One almost feels apologetic about US business’ skipping Kolkata because of city’s negative perceptions (more here). Aileen Crowe Nandi, the Kolkata US consulate’s principal commercial officer, seems to feel sorry that no more than 3 companies out of 200 in their largest business delegation are consenting to visit Kolkata.
There is an attempt to link their non-interest with the perception of negative image about Kolkata, and incidents like IT union and anti-US procession day before yesterday are cited as examples. Nandi’s comment that the consulate is keeping a close watch almost means that their nod is necessary for any agitation program in order to qualify for US investment.
Happily, the reality on ground is different. Though admittedly Bengal did lack congenial atmosphere to do business a few years back, today it is pro-business like any other Indian state. The signal that now emanates from Bengal is unmistakable and very pronounced. Those who are catching it on their radars are acting pretty fast. IBM’s increasing its Kolkata employee strength is an example of that.
So are the instances of Indonesia’s Salim group’s huge investment plans in Bengal and Japan’s feeling peeved at not being able to bag the Kukrahati-Raichak bridge project.
Incidentally, Japan’s largest single investment in India is in Haldia in the form of Mitsubishi Corporation’s chemical plant there which it is in the process of scaling up further. There is also the talk of JBIC (Japan Bank of International Cooperation) investing in 19-kilometer east-west metro in Kolkata. One also feels had it not been at the instance of civil aviation minister Praful Patel, US’ Boeing Company would have possibly considered Bengal for its MRO hub instead of Nagpur in Maharashtra.

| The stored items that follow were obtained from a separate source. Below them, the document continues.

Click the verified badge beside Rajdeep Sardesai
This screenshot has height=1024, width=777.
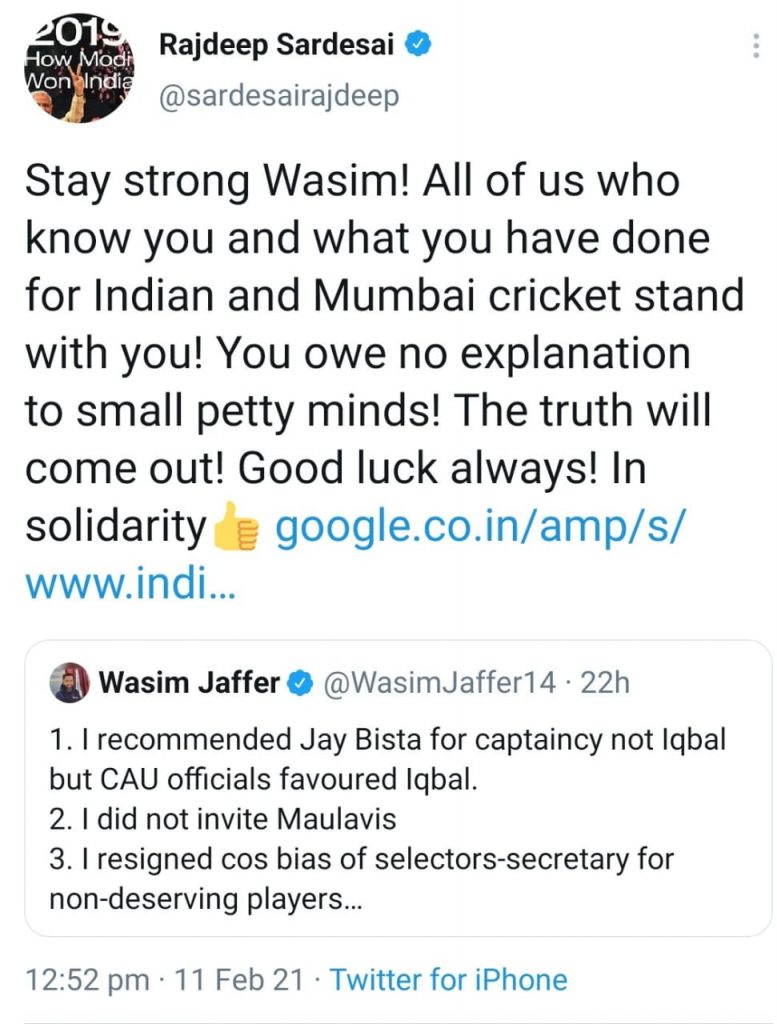coord(419,46)
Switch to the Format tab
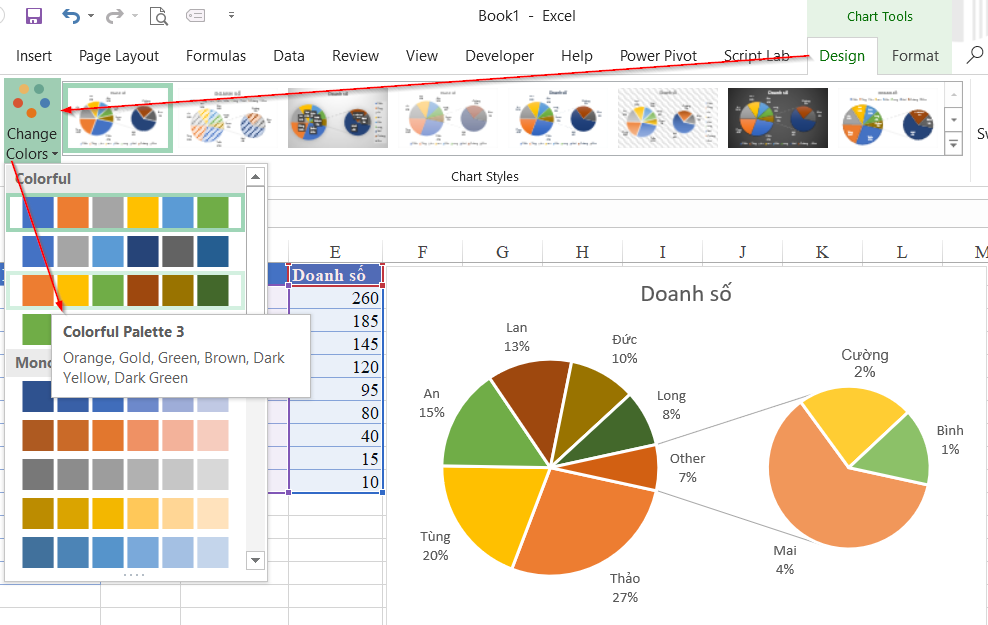 915,56
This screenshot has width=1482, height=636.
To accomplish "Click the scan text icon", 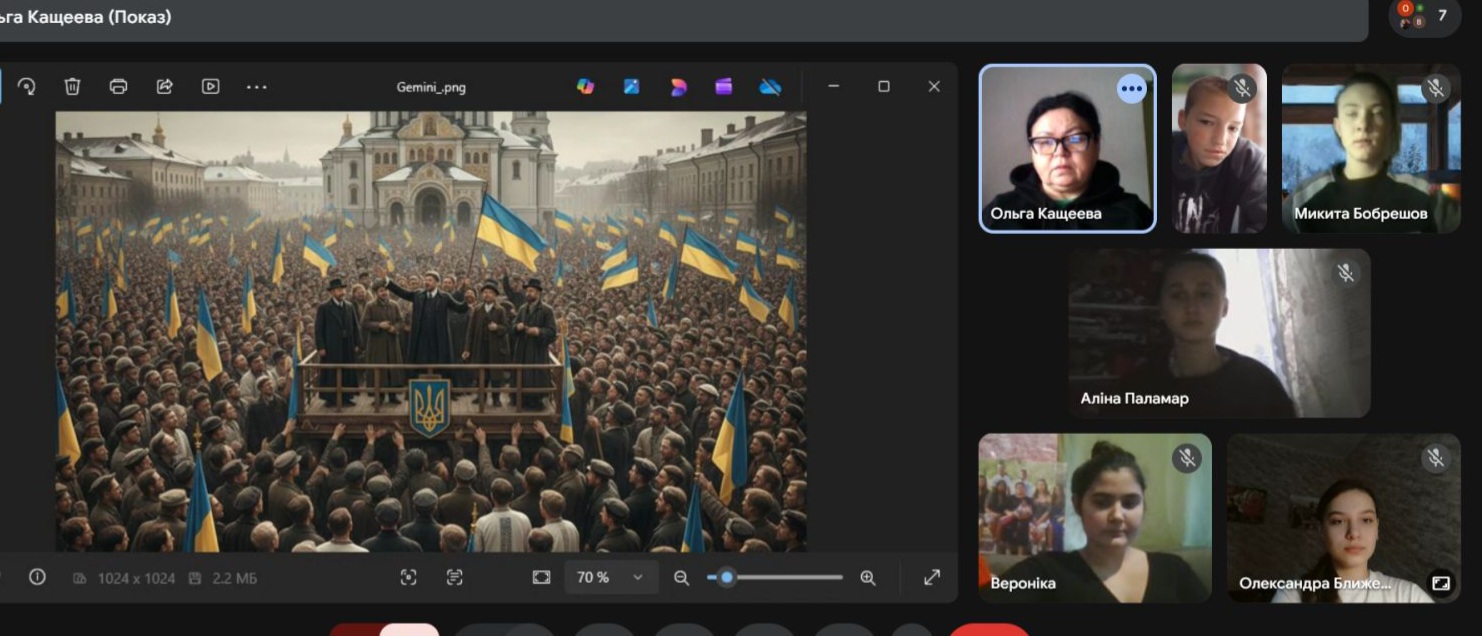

Seen from this perspective, and considering that US businesses are known to invest in some of the most dangerous places in the world (like any hard-nosed businessman will do to seek high returns), Aileen Crowe Nandi’s remarks at yesterday’s Calcutta Chamber of Commerce meeting can mean one of the 2 things or perhaps both:
One, she intends it to be more political than economical in nature, aimed at ‘certain quarters’. Two, her homework lacks updating. If indeed it’s the latter, it’s unfortunate. It belies justification of creating her post in Kolkata, if she fails in what is essentially a part of her job. Which is to convince and attract investments from her country in Bengal and other places in the eastern region.